GOAL A - Below, pull out every line of the rows that contains the word "Where", matching its case exactly.
## START PAGE EXTRACT
Tuesday, November 29, 2005

Blogging for writers

The author's dilemma: to blog or not to blog

Although its target audience is professional writers, this article's overview of blogs - their purposes, pros & cons - is a useful primer for educators, too. The idea of "blog tours", with visiting guest bloggers, is one with definite potential for learning situations.

Wednesday, November 23, 2005

Langdon Winner

That's another name I hadn't come across before... his views on the "political nature of artefacts" cropped up in Rheingold's Virtual Community discussion of early MUDs. The inference seemed to be that certain types of software actively encourage the emergence of certain types of community, running contrary to much of the evidence Rheingold provides elsewhere about the way online communities emerge spontaneously & unpredictably. The idea of producing software with a particular kind of interaction designed in is clearly relevant to the issue of VLEs, so I thought I'd look further into this Winner bloke.

I emerged a while later, having been beaten about the head by Engels v Marx, automatic tomato-picking machines & Platonic ships, but largely unconvinced.

Do Artifacts Have Politics?

This is Winner's 1986 paper on the subject. I really don't see that he's saying any more than 'technology reflects the values of the society that produces it, therefore its effects tend to reinforce the status quo, therefore it should be assumed to be a Bad Thing & regarded with deep suspicion'. No new insights there & a far from unassailable conclusion!

Interview with EDU-SHAM CEO

A 1998 satirical piece that shows Winner's deep hostility to the spread of e-learning. Amusing in parts (as much satire is, whether or not you're sympathetic to its aims) it seems to be based on a misapprehension of the subject, overlooking the transforming potential of online learning communities by allowing them no part in the EDU-SHAM dystopia. If e-learning was as Winner describes, or even moving in that direction, it would indeed be undesirable, but this reductio ad absurdum bears so little resemblance to reality that it's difficult to take it seriously.

(Incidentally, the design of his homepage speaks of somebody profoundly uncomfortable in cyberspace , on a mission to make his readers feel the same way.)

I see Rheingold has more to say about LW in chapters I've not yet reached, so I may be revisiting this one.
## END PAGE EXTRACT
## START MATERIAL SUPPLIED
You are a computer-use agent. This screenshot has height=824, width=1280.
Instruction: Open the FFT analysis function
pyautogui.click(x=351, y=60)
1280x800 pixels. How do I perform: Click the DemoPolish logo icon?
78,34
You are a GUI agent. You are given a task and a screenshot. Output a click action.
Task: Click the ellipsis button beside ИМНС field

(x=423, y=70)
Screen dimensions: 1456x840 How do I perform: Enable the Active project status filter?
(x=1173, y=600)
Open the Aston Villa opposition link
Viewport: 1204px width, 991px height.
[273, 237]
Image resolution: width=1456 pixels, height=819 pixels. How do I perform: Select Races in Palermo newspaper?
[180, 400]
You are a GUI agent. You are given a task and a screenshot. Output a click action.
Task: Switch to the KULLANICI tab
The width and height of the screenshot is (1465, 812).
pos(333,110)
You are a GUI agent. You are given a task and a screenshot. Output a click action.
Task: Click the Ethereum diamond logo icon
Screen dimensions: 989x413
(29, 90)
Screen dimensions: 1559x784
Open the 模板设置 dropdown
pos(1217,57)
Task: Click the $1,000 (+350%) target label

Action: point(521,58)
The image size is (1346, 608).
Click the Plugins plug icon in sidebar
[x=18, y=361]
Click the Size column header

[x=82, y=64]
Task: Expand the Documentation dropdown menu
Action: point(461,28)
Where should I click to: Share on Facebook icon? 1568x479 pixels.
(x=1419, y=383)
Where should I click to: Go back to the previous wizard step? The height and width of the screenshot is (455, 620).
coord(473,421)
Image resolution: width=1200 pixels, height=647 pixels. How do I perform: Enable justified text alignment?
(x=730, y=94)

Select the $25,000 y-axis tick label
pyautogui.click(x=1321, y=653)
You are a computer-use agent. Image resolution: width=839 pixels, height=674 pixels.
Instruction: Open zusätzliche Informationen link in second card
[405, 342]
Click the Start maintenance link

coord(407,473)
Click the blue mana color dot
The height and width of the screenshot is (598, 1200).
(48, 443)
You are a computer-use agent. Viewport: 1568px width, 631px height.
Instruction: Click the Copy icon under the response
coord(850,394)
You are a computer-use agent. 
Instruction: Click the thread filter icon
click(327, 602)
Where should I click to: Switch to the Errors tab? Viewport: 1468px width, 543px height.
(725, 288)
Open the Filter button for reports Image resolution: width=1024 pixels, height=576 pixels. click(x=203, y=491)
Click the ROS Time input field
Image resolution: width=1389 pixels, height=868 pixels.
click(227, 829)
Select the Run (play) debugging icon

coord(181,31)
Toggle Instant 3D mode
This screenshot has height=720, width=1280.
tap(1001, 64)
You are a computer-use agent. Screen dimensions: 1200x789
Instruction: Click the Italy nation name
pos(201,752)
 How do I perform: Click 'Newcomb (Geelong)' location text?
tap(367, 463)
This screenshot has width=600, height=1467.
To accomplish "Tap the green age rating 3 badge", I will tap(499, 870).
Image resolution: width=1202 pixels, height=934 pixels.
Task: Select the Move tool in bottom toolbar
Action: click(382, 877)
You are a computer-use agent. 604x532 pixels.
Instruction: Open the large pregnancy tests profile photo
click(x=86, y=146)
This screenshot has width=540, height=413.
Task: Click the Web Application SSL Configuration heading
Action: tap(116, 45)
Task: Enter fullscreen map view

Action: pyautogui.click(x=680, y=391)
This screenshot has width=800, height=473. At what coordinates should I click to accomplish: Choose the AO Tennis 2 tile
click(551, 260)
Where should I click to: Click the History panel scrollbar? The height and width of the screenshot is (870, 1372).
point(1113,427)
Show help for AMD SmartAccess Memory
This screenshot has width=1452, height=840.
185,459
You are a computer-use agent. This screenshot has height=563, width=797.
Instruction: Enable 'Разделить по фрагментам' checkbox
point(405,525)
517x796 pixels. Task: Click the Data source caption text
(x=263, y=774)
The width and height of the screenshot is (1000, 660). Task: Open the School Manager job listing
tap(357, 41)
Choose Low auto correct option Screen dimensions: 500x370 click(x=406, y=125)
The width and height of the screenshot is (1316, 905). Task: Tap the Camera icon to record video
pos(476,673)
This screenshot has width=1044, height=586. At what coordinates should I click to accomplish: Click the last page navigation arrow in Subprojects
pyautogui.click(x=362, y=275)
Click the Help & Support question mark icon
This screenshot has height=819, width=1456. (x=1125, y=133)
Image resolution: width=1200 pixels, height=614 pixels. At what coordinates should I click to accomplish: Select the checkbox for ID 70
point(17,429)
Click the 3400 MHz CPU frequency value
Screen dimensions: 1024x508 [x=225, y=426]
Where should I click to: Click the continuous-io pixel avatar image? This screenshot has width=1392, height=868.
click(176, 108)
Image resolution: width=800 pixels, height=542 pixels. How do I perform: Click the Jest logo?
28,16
## END MATERIAL SUPPLIED
GOAL B - From the blog page above, write out word for word the passage that opens with "Interview with EDU-SHAM" and closes with "revisiting this one.".

COMPLETE ANSWER A -
Where should I click to: Share on Facebook icon? 1568x479 pixels.
Where should I click to: Go back to the previous wizard step? The height and width of the screenshot is (455, 620).
Where should I click to: Switch to the Errors tab? Viewport: 1468px width, 543px height.
Where should I click to: Click the History panel scrollbar? The height and width of the screenshot is (870, 1372).
Where should I click to: Click the continuous-io pixel avatar image? This screenshot has width=1392, height=868.

COMPLETE ANSWER B -
Interview with EDU-SHAM CEO

A 1998 satirical piece that shows Winner's deep hostility to the spread of e-learning. Amusing in parts (as much satire is, whether or not you're sympathetic to its aims) it seems to be based on a misapprehension of the subject, overlooking the transforming potential of online learning communities by allowing them no part in the EDU-SHAM dystopia. If e-learning was as Winner describes, or even moving in that direction, it would indeed be undesirable, but this reductio ad absurdum bears so little resemblance to reality that it's difficult to take it seriously.

(Incidentally, the design of his homepage speaks of somebody profoundly uncomfortable in cyberspace , on a mission to make his readers feel the same way.)

I see Rheingold has more to say about LW in chapters I've not yet reached, so I may be revisiting this one.